DATA UNDER STUDY:
::::::::

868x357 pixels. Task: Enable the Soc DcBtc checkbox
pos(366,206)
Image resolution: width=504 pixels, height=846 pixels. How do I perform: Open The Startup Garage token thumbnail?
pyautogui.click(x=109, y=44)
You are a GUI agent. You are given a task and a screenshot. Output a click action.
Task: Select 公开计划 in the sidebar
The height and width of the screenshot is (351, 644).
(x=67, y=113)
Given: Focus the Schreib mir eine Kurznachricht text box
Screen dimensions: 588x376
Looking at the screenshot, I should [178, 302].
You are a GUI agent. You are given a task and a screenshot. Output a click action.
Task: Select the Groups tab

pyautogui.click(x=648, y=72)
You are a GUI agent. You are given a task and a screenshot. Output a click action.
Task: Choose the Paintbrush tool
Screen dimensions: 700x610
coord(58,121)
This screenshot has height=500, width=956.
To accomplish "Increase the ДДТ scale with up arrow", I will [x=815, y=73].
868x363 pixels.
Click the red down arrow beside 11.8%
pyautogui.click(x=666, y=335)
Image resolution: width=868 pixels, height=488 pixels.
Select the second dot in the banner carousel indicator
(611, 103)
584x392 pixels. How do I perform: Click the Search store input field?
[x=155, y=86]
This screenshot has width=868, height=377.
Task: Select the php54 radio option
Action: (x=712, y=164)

::::::::

The expected response consists solely of the lines from the one with "Screen dimensions: 700x610" through the end of the records, repeated exactly.

PROBLEM SOLUTION:
Screen dimensions: 700x610
coord(58,121)
This screenshot has height=500, width=956.
To accomplish "Increase the ДДТ scale with up arrow", I will [x=815, y=73].
868x363 pixels.
Click the red down arrow beside 11.8%
pyautogui.click(x=666, y=335)
Image resolution: width=868 pixels, height=488 pixels.
Select the second dot in the banner carousel indicator
(611, 103)
584x392 pixels. How do I perform: Click the Search store input field?
[x=155, y=86]
This screenshot has width=868, height=377.
Task: Select the php54 radio option
Action: (x=712, y=164)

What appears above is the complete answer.